Am I Living A Pointless Life?
As I’m sitting in my bed like I do every night, I am haunted by my thoughts. And the same thought always comes up; Am I living A Pointless Life?
I get up every morning, get ready, and have a coffee. Go to work for 8 hours doing something I have no passion for anymore. Come home cook and clean for my husband and child then spend a few hours doing who knows what. Then repeat the cycle.

Some people would say get a hobby, that sounds great, its life. But I have had the hardest time accepting this. I think of the days when I was a child and had no responsibilities and just lived life every day in the moment. I miss the feeling of adrenaline of doing something the first time and going out of comfort zone and learning things about myself. I miss the feeling of youth.
I lay in bed, stressed about bills and tasks that I have to do and the constant feeling of never being at peace mentally. Regretting about what did happen and thinking about what could have been. Thinking am I living a pointless life? At what point do I figure out my path and feel comfort in knowing I have found who I truly am.
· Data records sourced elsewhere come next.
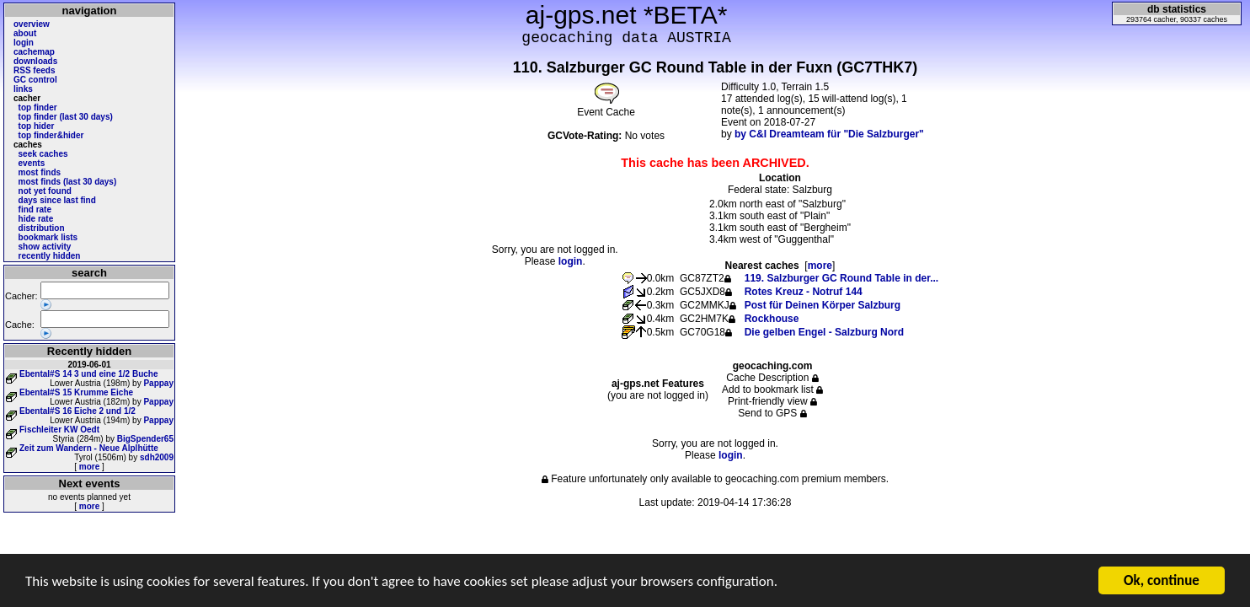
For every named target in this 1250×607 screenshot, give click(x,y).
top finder (38, 107)
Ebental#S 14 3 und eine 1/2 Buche (88, 374)
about (24, 33)
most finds (40, 172)
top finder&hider (51, 135)
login (23, 42)
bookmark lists (48, 237)
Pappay (158, 383)
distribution (42, 228)
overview (31, 24)
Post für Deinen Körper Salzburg (822, 305)
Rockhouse (772, 319)
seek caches (43, 153)
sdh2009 (157, 457)
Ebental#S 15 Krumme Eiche (76, 392)
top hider (37, 126)
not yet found (45, 191)
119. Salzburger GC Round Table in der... (842, 278)
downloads (35, 61)
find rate (35, 209)
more (89, 466)
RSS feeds (34, 70)
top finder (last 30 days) (66, 116)
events (32, 163)
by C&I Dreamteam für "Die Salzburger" (829, 134)
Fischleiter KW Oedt (59, 429)
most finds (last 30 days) (68, 181)
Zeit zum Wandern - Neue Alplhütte (88, 448)
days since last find (57, 200)
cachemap (34, 51)
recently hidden (50, 256)
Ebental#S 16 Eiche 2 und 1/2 (77, 411)
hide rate (36, 218)
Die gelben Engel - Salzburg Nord (824, 332)
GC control (35, 79)
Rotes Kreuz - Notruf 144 (804, 292)
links (23, 89)
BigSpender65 (145, 438)
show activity (45, 246)
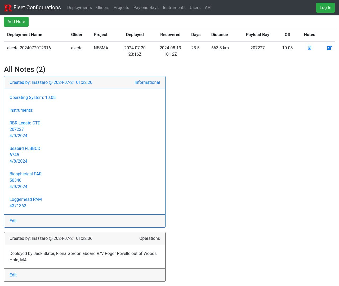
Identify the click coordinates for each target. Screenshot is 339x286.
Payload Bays (146, 7)
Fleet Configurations (32, 8)
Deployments (79, 7)
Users (195, 7)
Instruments (174, 7)
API (208, 7)
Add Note (16, 21)
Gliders (102, 7)
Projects (121, 7)
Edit (13, 220)
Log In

I dream of living in a place of no worries. A place in the mountains that is quiet and peaceful. A small cottage where I have a garden and go on true adventures, learn new skills, and discover the true meaning of life, of my life. I do this every night before bed like routine and escape from the reality I am in.

People tell me I’m depressed, or I look tired. I feel like I see and feel the world differently and I feel deeply of these feelings. I wish I did not, but I have always been this way, and I believe it could be for the better if I can learn to find myself and what I was meant to be on this earth for. And if any of my fellow readers feel similar, I wish you the best on your journey.